- Written by: Alice Hunt Joan Lake Frances O'Donnell Esther Wortell Suzanne Barancik
- Directed by: Shirley Dimich
- Presented by: Bonnie Hunt
- Theme music composer: Diane Pike
- Country of origin: United States
- Original language: English
- No. of seasons: 2
- No. of episodes: 452

Production
- Executive producers: Alice Hunt Joan Lake Norma Paratore Barbara Perler
- Producers: Suzanne Barancik Linda Boyer Cathy Brillowski Roz Crandus Sheila Monk Frances O'Donnell Maybeth Pizzi Esther Wortell
- Production location: Culver City, California
- Editor: Louise Cole
- Running time: 42 minutes
- Production companies: Bob & Alice Productions Paramedia Telepictures Productions

Original release
- Network: Syndication
- Release: September 8, 2008 – May 26, 2010

= The Bonnie Hunt Show =

American syndicated talk show (2008–2010)
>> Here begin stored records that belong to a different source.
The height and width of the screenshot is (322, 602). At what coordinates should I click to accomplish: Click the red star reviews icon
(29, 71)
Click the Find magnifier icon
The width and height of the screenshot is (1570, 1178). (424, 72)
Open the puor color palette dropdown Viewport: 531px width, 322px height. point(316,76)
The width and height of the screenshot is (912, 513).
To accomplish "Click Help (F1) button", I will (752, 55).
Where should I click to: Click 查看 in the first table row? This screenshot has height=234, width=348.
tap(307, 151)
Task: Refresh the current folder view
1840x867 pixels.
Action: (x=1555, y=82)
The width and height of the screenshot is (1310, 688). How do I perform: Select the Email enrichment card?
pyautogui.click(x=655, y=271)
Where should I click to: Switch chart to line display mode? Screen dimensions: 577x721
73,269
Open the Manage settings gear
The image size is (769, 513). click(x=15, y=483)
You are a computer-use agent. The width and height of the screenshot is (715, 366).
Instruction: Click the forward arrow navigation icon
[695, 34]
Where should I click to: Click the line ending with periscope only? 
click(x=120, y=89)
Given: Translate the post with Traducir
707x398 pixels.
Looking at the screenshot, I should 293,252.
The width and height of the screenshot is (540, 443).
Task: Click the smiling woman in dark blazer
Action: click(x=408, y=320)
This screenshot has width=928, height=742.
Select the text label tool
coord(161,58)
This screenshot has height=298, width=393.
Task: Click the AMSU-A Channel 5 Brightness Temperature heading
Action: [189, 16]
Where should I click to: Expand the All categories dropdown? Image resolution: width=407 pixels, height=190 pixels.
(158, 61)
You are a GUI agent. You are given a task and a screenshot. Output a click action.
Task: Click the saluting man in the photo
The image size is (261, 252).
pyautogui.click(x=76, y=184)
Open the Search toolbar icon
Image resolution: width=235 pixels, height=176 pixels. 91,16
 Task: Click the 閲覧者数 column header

The Bonnie Hunt Show is an American syndicated talk show hosted by Bonnie Hunt. It premiered on September 8, 2008. The show's second and final season premiered on September 8, 2009.

It was announced on December 7, 2009 that The Bonnie Hunt Show would not return for a third season and its final episode aired on May 26, 2010 with reruns airing through September 3.

==Broadcast history==
The Bonnie Hunt Show first aired on September 8, 2008. Her first guest was Robin Williams and her first musical guest was Meiko. In 2009, December 15, Kaitlyn Maher from the American television reality show America's Got Talent, performed "Ave Maria" at only 5 years old. This show has the same concept as of other talk shows such as The Ellen DeGeneres Show. The show has a monologue at the beginning of the show and guest interviews or a game throughout the show. The show has cleared in 85% of the US ahead in its launch and sold to 17 of the top 20 markets. The show is taped in Culver City, California. In June 2009, it was announced the show had been renewed for a second season. The show was awarded a Gracie Award for Best Talk Show in 2009. In the show's first season, The Bonnie Hunt Show was nominated for three Daytime Emmy Awards in outstanding achievement in main title and graphic design, outstanding achievement in makeup, and outstanding achievement in hairstyling. The show did not win in any of the three categories, losing to The View. The Bonnie Hunt Show returned for its second season on September 8, 2009. The Bonnie Hunt Show was again nominated for three Daytime Emmy Awards in its second season, including one for best talk show host, which it did not win.

==Segments==
Bonnie talks to her mom during the Ask Alice segment. In Ask Alice, Bonnie talks about television shows and answers viewer questions. During the segment titled: Mail From You Guys, Bonnie answers viewer e-mail. The show also plays games such as Dr. Know It All in which Bonnie, Don Lake, and an audience member do improvisation. On special occasions, a segment Make It Happen involves audience members learning a dance. In Young People Don't Know Nothin' Bonnie asks questions about past TV shows, singers, and popular topics from the 1980s and earlier to three young audience members. On special occasions, Niecy Nash and Bonnie will perform a parody of The Real Housewives of Atlanta in which Bonnie plays Kim, and Niecy plays NeNe.

==Set design==
The show's set was a Dean Martin tribute. On the wall were pictures of her dog, Charlie, and more of her family. The guests used many entrances such as the door, the stairs, or the fireman's pole. Bonnie had never gone down the fireman's pole nor the stairs. Instead Bonnie entered through an entrance near her desk.